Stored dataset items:
• • • • • • •

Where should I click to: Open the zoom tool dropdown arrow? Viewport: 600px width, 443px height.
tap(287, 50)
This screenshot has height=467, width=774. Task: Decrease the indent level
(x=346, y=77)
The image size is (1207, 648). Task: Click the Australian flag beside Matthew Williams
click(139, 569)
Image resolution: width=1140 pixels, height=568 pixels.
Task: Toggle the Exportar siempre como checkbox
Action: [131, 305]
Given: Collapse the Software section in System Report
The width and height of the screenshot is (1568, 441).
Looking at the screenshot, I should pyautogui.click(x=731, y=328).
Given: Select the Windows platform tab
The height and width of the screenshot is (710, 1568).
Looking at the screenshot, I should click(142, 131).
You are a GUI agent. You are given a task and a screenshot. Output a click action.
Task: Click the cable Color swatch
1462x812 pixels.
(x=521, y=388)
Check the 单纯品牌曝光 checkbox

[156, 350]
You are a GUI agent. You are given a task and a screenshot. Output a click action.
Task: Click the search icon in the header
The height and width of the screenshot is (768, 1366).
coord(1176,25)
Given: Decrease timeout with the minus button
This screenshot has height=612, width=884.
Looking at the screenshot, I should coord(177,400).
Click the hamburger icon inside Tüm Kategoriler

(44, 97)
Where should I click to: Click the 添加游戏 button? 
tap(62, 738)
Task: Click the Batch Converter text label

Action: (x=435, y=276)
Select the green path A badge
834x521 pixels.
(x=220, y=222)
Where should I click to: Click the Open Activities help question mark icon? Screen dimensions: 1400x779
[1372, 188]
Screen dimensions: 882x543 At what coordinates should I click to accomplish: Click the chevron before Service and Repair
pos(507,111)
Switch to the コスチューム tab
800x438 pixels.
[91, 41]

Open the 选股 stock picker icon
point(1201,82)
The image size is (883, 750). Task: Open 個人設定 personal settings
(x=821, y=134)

• • • • • • •

Exercise goal: Rewrite all the rows above, putting "screen assistant" wherever "GUI agent" appears and leaving the rest untouched.

Response to this exercise:
Where should I click to: Open the zoom tool dropdown arrow? Viewport: 600px width, 443px height.
tap(287, 50)
This screenshot has height=467, width=774. Task: Decrease the indent level
(x=346, y=77)
The image size is (1207, 648). Task: Click the Australian flag beside Matthew Williams
click(139, 569)
Image resolution: width=1140 pixels, height=568 pixels.
Task: Toggle the Exportar siempre como checkbox
Action: [131, 305]
Given: Collapse the Software section in System Report
The width and height of the screenshot is (1568, 441).
Looking at the screenshot, I should pyautogui.click(x=731, y=328).
Given: Select the Windows platform tab
The height and width of the screenshot is (710, 1568).
Looking at the screenshot, I should click(142, 131).
You are a screen assistant. You are given a task and a screenshot. Output a click action.
Task: Click the cable Color swatch
1462x812 pixels.
(x=521, y=388)
Check the 单纯品牌曝光 checkbox

[156, 350]
You are a screen assistant. You are given a task and a screenshot. Output a click action.
Task: Click the search icon in the header
The height and width of the screenshot is (768, 1366).
coord(1176,25)
Given: Decrease timeout with the minus button
This screenshot has height=612, width=884.
Looking at the screenshot, I should coord(177,400).
Click the hamburger icon inside Tüm Kategoriler

(44, 97)
Where should I click to: Click the 添加游戏 button? 
tap(62, 738)
Task: Click the Batch Converter text label

Action: (x=435, y=276)
Select the green path A badge
834x521 pixels.
(x=220, y=222)
Where should I click to: Click the Open Activities help question mark icon? Screen dimensions: 1400x779
[1372, 188]
Screen dimensions: 882x543 At what coordinates should I click to accomplish: Click the chevron before Service and Repair
pos(507,111)
Switch to the コスチューム tab
800x438 pixels.
[91, 41]

Open the 选股 stock picker icon
point(1201,82)
The image size is (883, 750). Task: Open 個人設定 personal settings
(x=821, y=134)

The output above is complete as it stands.